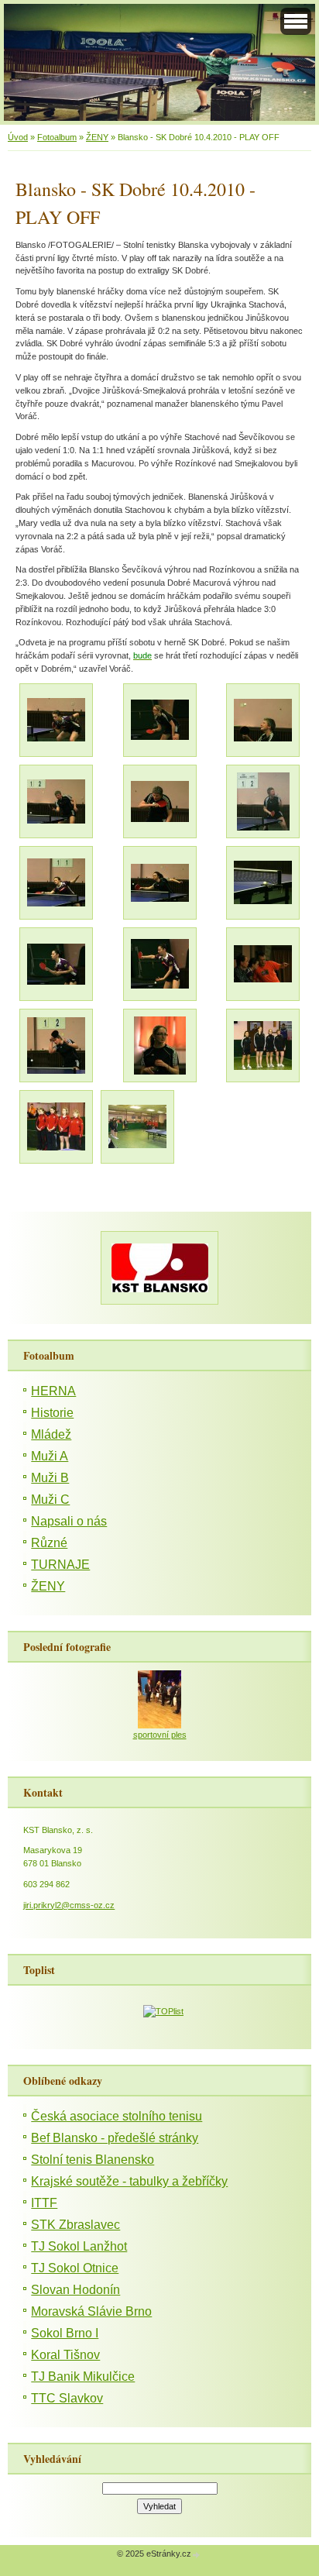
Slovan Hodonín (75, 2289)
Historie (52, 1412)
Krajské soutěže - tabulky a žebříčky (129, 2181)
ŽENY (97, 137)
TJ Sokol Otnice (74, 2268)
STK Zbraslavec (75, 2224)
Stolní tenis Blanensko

⁂

- **EXERCISE DIRECTIONS**: Without any of the pictures, set the entries down again exactly as written.

- **RESULT OF THIS TASK**:
Slovan Hodonín (75, 2289)
Historie (52, 1412)
Krajské soutěže - tabulky a žebříčky (129, 2181)
ŽENY (97, 137)
TJ Sokol Otnice (74, 2268)
STK Zbraslavec (75, 2224)
Stolní tenis Blanensko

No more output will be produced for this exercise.